All of the entries must be reproduced exactly, with no images carried over.

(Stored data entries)

■ ■ ■

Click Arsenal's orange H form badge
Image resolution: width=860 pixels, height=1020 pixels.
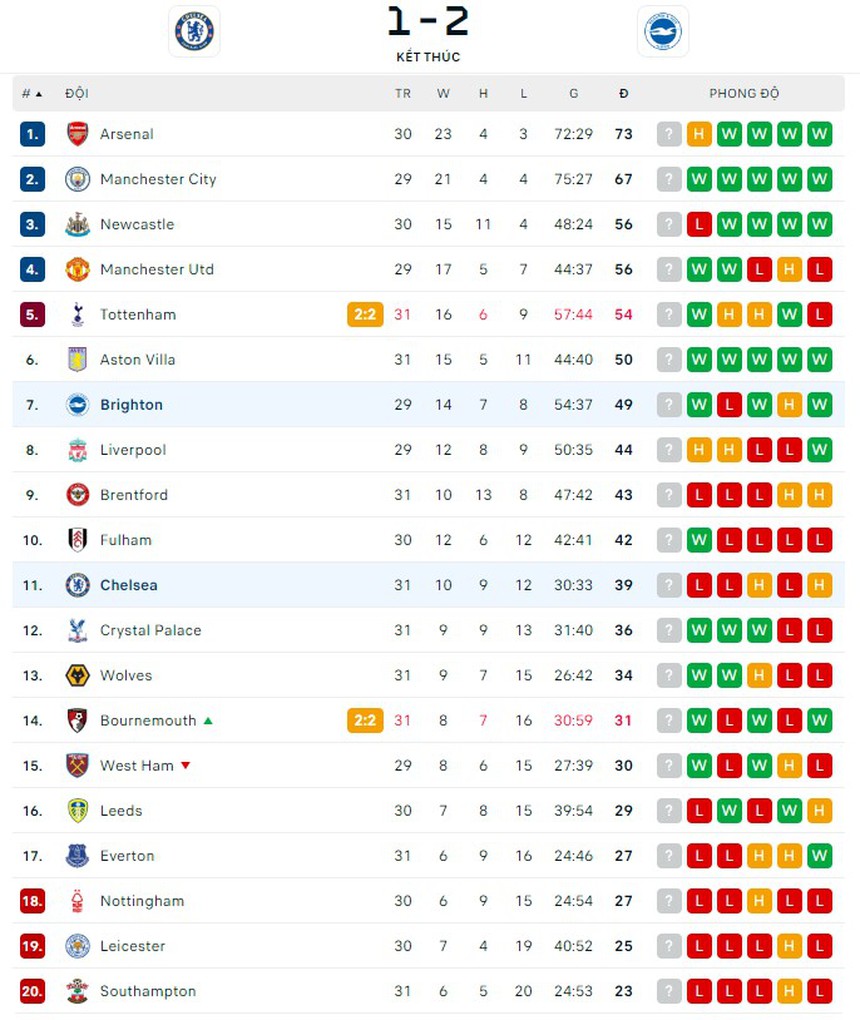[699, 134]
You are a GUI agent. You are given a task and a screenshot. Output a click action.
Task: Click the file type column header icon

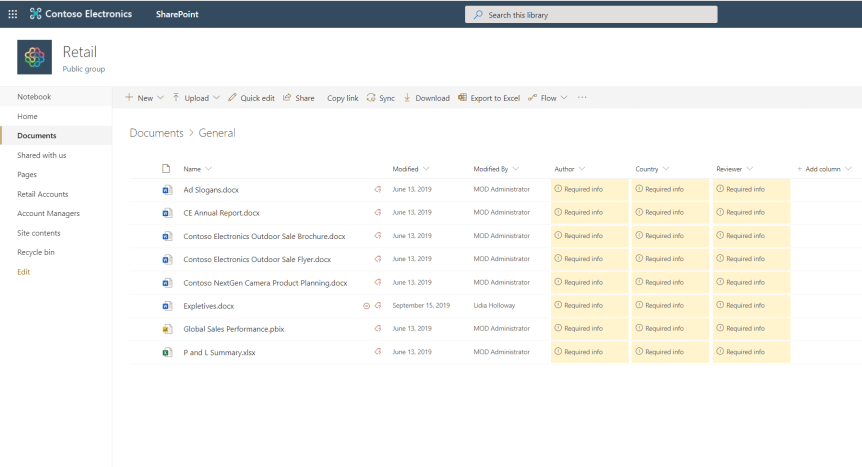tap(167, 169)
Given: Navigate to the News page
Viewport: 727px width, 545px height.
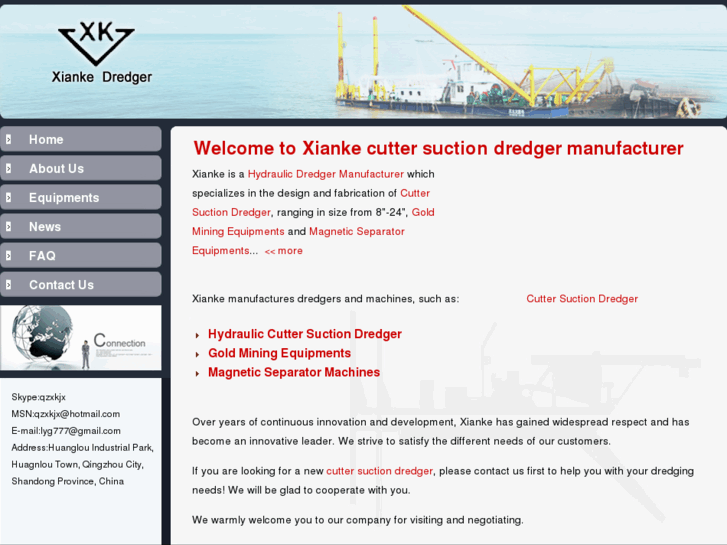Looking at the screenshot, I should click(45, 227).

■ ■ ■

= Written answer =
Click Arsenal's orange H form badge
Image resolution: width=860 pixels, height=1020 pixels.
[699, 134]
You are a GUI agent. You are given a task and a screenshot. Output a click action.
Task: Click the file type column header icon

tap(167, 169)
Given: Navigate to the News page
Viewport: 727px width, 545px height.
Looking at the screenshot, I should click(45, 227).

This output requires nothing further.